The output should consist solely of the lines running from the one that contains "Where should I click to: Select" through the end of the records below, copied exactly.

◆ Provided information
= = =
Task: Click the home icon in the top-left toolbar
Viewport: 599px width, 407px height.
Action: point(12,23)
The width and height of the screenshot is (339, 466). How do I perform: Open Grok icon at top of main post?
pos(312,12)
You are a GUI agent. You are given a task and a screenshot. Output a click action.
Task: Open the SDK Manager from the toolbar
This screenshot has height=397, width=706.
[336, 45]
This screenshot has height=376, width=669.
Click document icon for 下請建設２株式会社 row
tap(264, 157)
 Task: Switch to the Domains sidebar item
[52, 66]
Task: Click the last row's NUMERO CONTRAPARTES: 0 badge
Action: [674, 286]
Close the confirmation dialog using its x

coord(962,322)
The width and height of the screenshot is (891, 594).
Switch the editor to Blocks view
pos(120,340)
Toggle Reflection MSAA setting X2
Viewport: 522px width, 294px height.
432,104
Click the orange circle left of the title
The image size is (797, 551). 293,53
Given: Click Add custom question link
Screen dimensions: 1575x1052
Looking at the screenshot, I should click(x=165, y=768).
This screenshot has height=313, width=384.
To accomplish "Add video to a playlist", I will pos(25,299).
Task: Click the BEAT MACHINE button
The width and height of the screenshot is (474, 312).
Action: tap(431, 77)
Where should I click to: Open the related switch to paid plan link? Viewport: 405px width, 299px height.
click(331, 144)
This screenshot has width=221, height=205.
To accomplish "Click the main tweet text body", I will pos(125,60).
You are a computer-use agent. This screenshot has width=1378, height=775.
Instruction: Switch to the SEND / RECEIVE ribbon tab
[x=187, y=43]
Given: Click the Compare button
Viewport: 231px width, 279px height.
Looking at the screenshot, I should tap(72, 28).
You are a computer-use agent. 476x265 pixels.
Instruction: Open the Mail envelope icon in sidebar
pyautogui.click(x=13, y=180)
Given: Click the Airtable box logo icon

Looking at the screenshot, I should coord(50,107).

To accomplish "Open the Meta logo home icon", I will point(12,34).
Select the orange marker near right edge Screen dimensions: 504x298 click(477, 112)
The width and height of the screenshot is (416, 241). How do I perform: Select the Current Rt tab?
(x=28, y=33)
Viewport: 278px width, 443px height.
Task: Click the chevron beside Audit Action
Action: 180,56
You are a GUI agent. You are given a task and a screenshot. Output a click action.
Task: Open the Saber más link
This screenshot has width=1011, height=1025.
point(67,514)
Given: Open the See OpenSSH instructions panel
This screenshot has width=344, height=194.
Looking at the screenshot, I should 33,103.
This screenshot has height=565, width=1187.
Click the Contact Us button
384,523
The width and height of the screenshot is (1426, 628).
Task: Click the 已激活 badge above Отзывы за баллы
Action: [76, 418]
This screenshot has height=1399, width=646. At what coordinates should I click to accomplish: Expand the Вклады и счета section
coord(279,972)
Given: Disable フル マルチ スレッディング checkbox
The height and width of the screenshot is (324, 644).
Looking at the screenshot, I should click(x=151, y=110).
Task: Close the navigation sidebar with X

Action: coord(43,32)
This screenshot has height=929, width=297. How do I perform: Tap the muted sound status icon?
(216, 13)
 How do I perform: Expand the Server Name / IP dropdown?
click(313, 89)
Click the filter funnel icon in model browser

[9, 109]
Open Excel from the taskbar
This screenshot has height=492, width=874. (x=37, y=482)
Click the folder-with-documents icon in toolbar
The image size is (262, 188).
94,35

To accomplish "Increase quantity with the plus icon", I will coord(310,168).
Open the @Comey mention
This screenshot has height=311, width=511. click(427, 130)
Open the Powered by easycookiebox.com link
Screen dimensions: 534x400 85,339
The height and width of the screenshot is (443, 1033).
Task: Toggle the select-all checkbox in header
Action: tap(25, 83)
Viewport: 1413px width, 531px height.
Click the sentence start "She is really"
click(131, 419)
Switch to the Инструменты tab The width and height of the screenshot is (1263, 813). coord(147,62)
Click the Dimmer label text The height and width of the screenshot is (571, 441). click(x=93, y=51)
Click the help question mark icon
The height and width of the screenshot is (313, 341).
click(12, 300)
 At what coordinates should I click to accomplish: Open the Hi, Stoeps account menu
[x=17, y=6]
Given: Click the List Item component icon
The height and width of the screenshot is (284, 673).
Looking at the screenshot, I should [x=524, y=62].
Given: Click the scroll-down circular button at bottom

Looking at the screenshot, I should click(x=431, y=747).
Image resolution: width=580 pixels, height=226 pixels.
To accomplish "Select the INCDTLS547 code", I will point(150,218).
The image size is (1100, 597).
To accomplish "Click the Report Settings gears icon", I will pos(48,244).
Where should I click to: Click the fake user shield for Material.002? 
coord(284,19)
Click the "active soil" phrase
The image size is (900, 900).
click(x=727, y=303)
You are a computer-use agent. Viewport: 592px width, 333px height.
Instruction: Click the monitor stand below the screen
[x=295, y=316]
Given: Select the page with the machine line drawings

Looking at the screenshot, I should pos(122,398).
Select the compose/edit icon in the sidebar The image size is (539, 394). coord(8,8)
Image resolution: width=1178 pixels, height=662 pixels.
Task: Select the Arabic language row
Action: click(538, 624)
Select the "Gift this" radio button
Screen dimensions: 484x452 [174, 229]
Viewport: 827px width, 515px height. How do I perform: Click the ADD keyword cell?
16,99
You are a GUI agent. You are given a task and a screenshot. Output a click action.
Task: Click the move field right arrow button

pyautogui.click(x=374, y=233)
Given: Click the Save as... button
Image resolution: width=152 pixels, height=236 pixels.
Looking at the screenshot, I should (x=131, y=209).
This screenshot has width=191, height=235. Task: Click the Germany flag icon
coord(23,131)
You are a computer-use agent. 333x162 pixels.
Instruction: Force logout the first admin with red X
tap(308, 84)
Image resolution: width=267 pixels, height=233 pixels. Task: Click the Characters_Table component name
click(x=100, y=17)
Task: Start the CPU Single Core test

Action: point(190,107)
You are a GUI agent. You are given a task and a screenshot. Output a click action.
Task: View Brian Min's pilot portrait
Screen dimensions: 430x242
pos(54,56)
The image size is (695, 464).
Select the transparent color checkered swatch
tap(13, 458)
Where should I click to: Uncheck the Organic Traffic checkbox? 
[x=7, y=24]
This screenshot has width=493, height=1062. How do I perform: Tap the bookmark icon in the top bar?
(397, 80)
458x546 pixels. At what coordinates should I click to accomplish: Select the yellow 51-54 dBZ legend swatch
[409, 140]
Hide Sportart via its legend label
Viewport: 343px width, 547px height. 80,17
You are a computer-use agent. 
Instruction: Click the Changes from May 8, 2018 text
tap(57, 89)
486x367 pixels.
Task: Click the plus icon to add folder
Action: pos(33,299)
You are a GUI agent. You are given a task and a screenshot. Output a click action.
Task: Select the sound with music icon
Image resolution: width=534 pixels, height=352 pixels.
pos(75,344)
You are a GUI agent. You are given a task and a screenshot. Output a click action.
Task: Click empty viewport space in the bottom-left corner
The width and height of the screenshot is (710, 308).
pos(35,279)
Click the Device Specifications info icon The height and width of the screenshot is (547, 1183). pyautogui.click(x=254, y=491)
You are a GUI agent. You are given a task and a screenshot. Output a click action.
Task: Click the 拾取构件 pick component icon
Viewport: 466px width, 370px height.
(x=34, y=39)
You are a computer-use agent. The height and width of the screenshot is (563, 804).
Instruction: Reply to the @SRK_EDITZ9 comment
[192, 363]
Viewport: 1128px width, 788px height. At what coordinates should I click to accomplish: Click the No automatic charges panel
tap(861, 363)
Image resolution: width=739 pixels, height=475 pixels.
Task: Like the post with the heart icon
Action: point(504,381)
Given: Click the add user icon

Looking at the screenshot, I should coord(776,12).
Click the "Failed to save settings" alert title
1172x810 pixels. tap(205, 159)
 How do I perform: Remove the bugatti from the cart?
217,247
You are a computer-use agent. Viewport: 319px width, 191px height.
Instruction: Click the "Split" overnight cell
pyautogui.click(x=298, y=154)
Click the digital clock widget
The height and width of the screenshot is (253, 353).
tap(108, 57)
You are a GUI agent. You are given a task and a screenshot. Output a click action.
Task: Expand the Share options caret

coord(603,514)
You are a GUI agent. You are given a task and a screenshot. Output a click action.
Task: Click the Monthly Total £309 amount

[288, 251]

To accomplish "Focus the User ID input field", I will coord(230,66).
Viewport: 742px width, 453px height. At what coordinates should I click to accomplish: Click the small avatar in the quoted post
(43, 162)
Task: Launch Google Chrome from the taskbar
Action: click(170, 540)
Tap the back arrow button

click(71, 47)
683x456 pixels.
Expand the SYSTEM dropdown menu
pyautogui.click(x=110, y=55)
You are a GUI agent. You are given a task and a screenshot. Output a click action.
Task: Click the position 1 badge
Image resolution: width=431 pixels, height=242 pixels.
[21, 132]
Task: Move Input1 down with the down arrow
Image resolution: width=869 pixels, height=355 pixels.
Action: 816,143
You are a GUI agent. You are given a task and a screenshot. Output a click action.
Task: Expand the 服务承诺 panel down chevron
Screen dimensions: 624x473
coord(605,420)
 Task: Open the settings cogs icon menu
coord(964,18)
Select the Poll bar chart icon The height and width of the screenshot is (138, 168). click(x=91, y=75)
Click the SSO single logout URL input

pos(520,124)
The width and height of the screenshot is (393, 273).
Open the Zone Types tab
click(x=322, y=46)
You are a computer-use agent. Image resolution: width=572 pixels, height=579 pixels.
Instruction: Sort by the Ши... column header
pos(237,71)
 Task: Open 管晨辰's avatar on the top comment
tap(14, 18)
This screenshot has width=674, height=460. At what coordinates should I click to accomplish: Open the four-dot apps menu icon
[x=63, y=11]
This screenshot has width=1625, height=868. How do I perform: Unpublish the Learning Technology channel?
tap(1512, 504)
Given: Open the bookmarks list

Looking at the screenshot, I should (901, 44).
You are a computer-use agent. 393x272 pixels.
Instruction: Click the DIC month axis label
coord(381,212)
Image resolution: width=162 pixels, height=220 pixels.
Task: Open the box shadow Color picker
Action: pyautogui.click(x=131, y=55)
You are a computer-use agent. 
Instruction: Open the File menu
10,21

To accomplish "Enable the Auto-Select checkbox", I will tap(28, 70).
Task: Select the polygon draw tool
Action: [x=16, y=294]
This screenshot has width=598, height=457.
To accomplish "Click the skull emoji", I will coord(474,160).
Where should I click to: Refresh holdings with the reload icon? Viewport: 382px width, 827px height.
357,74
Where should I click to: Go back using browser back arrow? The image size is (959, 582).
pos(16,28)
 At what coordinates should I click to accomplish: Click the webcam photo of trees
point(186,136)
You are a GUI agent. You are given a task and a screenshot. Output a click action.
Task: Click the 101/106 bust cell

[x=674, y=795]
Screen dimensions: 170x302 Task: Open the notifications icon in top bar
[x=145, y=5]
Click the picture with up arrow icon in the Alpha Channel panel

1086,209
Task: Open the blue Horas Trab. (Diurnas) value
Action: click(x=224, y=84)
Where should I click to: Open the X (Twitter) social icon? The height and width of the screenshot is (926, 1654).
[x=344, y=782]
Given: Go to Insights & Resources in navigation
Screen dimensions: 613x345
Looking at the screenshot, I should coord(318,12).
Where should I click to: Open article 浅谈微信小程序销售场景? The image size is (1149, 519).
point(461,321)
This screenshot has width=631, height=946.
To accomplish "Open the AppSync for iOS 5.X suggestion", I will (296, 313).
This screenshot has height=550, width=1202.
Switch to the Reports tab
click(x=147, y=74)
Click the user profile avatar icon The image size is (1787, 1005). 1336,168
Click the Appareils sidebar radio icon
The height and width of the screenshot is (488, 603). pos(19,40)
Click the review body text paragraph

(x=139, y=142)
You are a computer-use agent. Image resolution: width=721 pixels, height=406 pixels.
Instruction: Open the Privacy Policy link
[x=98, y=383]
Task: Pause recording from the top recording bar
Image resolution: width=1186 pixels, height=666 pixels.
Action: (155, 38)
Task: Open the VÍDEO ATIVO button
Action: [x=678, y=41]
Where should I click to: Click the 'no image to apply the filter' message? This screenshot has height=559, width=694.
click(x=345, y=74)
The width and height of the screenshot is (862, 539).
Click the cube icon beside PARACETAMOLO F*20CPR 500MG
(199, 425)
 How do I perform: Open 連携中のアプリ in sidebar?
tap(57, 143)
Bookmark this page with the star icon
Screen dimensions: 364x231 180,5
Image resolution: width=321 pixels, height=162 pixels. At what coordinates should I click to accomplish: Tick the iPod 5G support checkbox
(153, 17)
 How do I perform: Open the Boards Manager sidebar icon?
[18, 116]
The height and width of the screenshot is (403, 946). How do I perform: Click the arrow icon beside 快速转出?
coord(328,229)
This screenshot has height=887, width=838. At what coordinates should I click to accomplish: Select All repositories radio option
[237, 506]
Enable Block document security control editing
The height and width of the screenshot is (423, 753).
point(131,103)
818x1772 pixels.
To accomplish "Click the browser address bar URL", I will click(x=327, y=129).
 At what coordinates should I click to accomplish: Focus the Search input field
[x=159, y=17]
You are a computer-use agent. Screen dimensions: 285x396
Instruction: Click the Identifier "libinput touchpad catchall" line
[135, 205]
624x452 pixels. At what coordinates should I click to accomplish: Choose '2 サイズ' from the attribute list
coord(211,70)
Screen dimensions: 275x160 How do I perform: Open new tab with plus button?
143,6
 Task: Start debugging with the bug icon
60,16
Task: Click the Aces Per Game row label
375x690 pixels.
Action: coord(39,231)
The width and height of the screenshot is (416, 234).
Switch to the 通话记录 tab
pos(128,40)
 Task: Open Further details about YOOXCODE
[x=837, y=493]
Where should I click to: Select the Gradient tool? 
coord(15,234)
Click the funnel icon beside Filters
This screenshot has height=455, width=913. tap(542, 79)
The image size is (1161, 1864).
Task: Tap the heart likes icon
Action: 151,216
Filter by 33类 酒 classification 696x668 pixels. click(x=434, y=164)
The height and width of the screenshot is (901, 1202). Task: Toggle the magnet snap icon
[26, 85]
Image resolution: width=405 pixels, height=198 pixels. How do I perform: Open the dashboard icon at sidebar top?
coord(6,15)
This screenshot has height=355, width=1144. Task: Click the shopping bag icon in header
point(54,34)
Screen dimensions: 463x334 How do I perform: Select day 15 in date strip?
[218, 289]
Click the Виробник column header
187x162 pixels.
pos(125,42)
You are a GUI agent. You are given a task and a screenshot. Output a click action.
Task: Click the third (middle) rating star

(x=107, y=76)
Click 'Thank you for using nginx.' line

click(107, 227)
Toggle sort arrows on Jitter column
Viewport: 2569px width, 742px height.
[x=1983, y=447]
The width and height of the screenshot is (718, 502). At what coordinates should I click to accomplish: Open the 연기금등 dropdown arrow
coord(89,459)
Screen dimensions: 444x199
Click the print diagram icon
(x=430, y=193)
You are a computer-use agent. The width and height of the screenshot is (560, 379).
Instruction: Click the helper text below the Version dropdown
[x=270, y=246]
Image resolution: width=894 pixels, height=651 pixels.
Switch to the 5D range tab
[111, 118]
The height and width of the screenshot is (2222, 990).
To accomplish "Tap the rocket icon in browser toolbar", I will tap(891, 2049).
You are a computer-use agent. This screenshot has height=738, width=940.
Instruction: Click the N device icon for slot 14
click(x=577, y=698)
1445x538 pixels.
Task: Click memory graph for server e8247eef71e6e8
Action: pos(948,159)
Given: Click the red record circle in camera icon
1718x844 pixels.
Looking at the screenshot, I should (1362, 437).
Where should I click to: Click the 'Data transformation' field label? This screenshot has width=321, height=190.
= = =
◆ Solution to the problem
Where should I click to: Select the Gradient tool? 
coord(15,234)
Click the funnel icon beside Filters
This screenshot has height=455, width=913. tap(542, 79)
The image size is (1161, 1864).
Task: Tap the heart likes icon
Action: 151,216
Filter by 33类 酒 classification 696x668 pixels. click(x=434, y=164)
The height and width of the screenshot is (901, 1202). Task: Toggle the magnet snap icon
[26, 85]
Image resolution: width=405 pixels, height=198 pixels. How do I perform: Open the dashboard icon at sidebar top?
coord(6,15)
This screenshot has height=355, width=1144. Task: Click the shopping bag icon in header
point(54,34)
Screen dimensions: 463x334 How do I perform: Select day 15 in date strip?
[218, 289]
Click the Виробник column header
187x162 pixels.
pos(125,42)
You are a GUI agent. You are given a task and a screenshot. Output a click action.
Task: Click the third (middle) rating star

(x=107, y=76)
Click 'Thank you for using nginx.' line

click(107, 227)
Toggle sort arrows on Jitter column
Viewport: 2569px width, 742px height.
[x=1983, y=447]
The width and height of the screenshot is (718, 502). At what coordinates should I click to accomplish: Open the 연기금등 dropdown arrow
coord(89,459)
Screen dimensions: 444x199
Click the print diagram icon
(x=430, y=193)
You are a computer-use agent. The width and height of the screenshot is (560, 379).
Instruction: Click the helper text below the Version dropdown
[x=270, y=246]
Image resolution: width=894 pixels, height=651 pixels.
Switch to the 5D range tab
[111, 118]
The height and width of the screenshot is (2222, 990).
To accomplish "Tap the rocket icon in browser toolbar", I will tap(891, 2049).
You are a computer-use agent. This screenshot has height=738, width=940.
Instruction: Click the N device icon for slot 14
click(x=577, y=698)
1445x538 pixels.
Task: Click memory graph for server e8247eef71e6e8
Action: pos(948,159)
Given: Click the red record circle in camera icon
1718x844 pixels.
Looking at the screenshot, I should (1362, 437).
Where should I click to: Click the 'Data transformation' field label? This screenshot has width=321, height=190.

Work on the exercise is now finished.